__Text des Dokuments__:
○ ○ ○
Die beiden ÖVP-Arbeitnehmervertreter Erwin Zangerl und Hubert Hämmerle hatten offenbar schon länger darauf gewartet, ihrem Ärger über den Kurs der Volkspartei unter Reinhold Mitterlehner Luft machen zu können. Dafür spricht die Vorgangsweise der beiden Arbeiterkammerpräsidenten aus Westösterreich: Sie suchten die Medienöffentlichkeit von sich aus. Zangerl tat dies über eine Aussendung. Und darin holte er gleich einmal zu einem Rundumschlag aus. Mitterlehner wolle die Arbeitnehmer massiv schwächen, so Zangerl, er wolle einen 12-Stunden-Arbeitstag genauso einführen, wie er „wichtige“ Schutzbestimmungen abbauen wolle.

Für den ÖVP-Chef war dies wirklich unangenehm. Immerhin hatte er kurz zuvor, am Freitagvormittag, eine Grundsatzrede gehalten und damit versucht, Flagge zu zeigen. Und dann fallen ihm eigene Parteifreunde in den Rücken; noch dazu die, die schon seinen Vorgänger Michael Spindelegger mit zu Fall gebracht hatten. Das ist kein gutes Omen.

Wichtiger aber noch als dieser persönliche Aspekt ist die Botschaft, die bei dieser Sache für die ÖVP einhergeht: Deutlicher denn je wird, dass es dieser Partei unmöglich ist, Profil zu zeigen. In Sicherheitsfragen mag dies vielleicht noch gehen; aber nur so lange, so lange etwa durch Grenzkontrollen wirtschaftliche Interessen nicht geschädigt werden. Ist das der Fall, erheben sich naturgemäß Unternehmer.

Kanzler und SPÖ-Chef Christian Kern wird’s freuen; das ist ganz nach seinem Geschmack. 

Die ÖVP betrachtet sich nach wie vor als Volkspartei; sie versucht also ein Abbild der gesamten Gesellschaft zu sein. Das mag lange Zeit möglich gewesen sein. Heute wird jedoch erst so richtig sichtbar, wie links sie auch ist:

  • So deutlich, wie Zangerl, hat sich noch kaum ein Sozialdemokrat gegen einen 12-Stunden-Tag ausgesprochen. Kanzler und SPÖ-Chef Christian Kern wird’s freuen; das ist ganz nach seinem Geschmack.
○ ○ ○
__Gespeicherte Daten__:
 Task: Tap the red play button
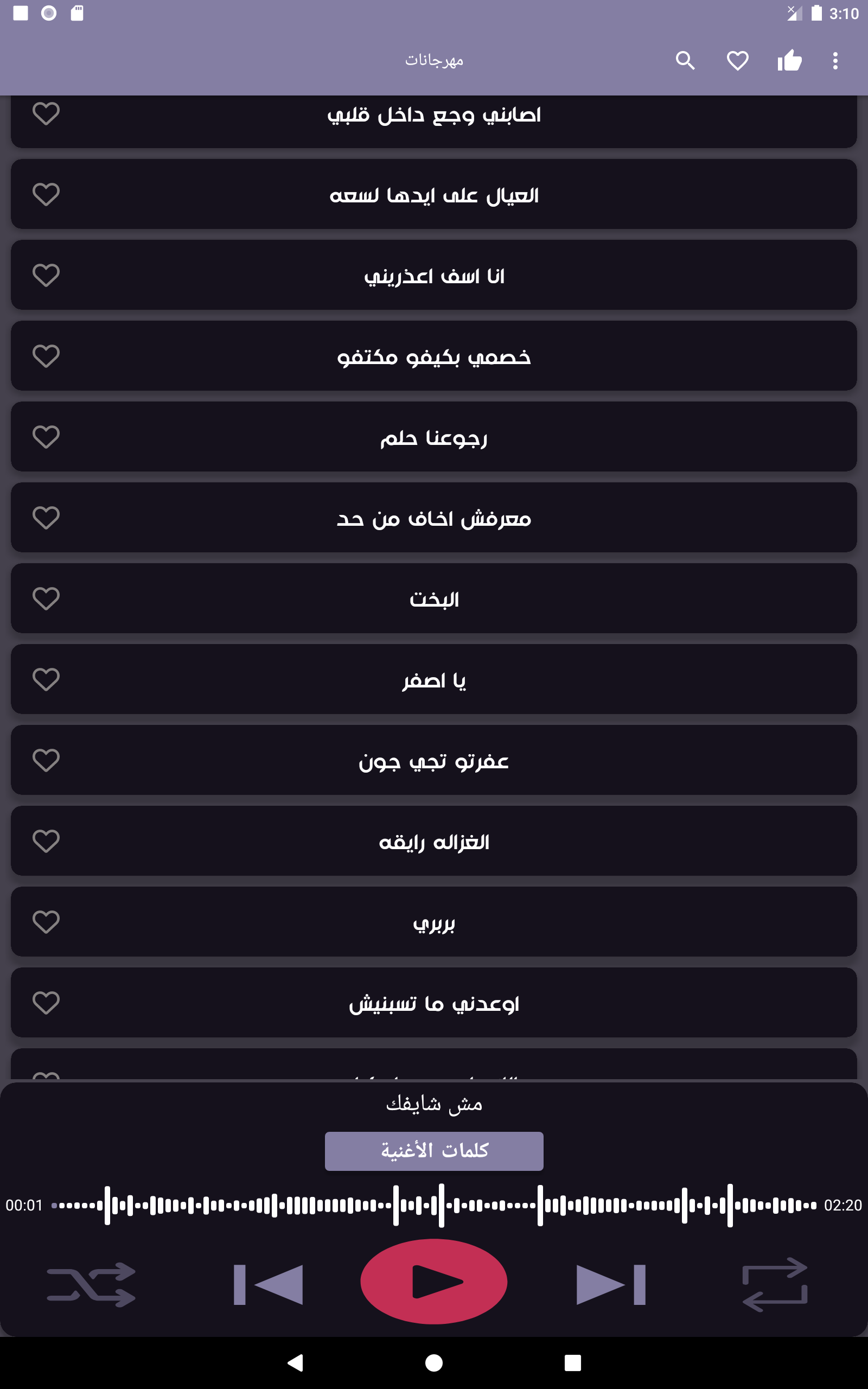pyautogui.click(x=434, y=1282)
○ ○ ○
__Erforderliche Arbeiten__:
[a] Gib den Kommentar zur ÖVP von „Wichtiger aber noch“ bis „erheben sich naturgemäß Unternehmer.“ neu wieder und setze dabei „Sicherheitsthemen“ an die Stelle von „Sicherheitsfragen“.
[b] Auf welchem Weg wandte sich Zangerl laut dem Kommentar zur ÖVP an die Medienöffentlichkeit?
[c] Schreibe den Kommentar zur ÖVP weiter, wo er aufhört.

__Gelöste Aufgaben__:
[a]
Wichtiger aber noch als dieser persönliche Aspekt ist die Botschaft, die bei dieser Sache für die ÖVP einhergeht: Deutlicher denn je wird, dass es dieser Partei unmöglich ist, Profil zu zeigen. In Sicherheitsthemen mag dies vielleicht noch gehen; aber nur so lange, so lange etwa durch Grenzkontrollen wirtschaftliche Interessen nicht geschädigt werden. Ist das der Fall, erheben sich naturgemäß Unternehmer.

[b] Über eine Aussendung.

[c]
  • Der Ruf nach der Einführung einer dreieinhalb Tage-Woche, wie ihn der Christgewerkschafter Norbert Schnedl erhebt, geht dagegen gar auch Kern zu weit; davon würde er nicht einmal träumen.
  • Freie Marktwirtschaft darf ÖVP-Vertretern zufolge nur sehr, sehr begrenzt möglich sein. Bauernvertretern bereiten Handelsabkommen wie CETA und TTIP größte Schmerzen. „Wir brauchen weder das eine noch das andere. Was wir brauchen ist ein Bekenntnis der Konsumenten und der öffentlichen Hand zu den heimischen Lebensmitteln!“, meint etwa der Kärntner Landwirtschaftskammer-Präsident Johann Mößler.
  • Einer Entrümpelung der Gewerbeordnung steht wiederum die Wirtschaftskammer im Weg. Sie will regeln, was geht.

„Weniger Staat, mehr Privat“, wie Wolfgang Schüssel gepredigt hat, oder ein Plädoyer für die Globalisierung, wie es Reinhold Mitterlehner hält, mag löblich sein. Nur: Mit ihrer Partei war und ist das nicht möglich.

Und das droht auch dem wahrscheinlichen Nachfolger von Mitterlehner, Außen- und Integrationsminister Sebastian Kurz (ÖVP), zum Verhängnis zu werden, sobald er irgendwann beginnt, sich insbesondere auch in wirtschaftspolitischen Fragen zu deklarieren, woran er auf Dauer nicht herumkommen wird: Allein mit „Asyl“ und „Flüchtlingen“ wird möglicherweise eine Wahl zu gewinnen sein, aber keine Regierungspolitik zu machen sein.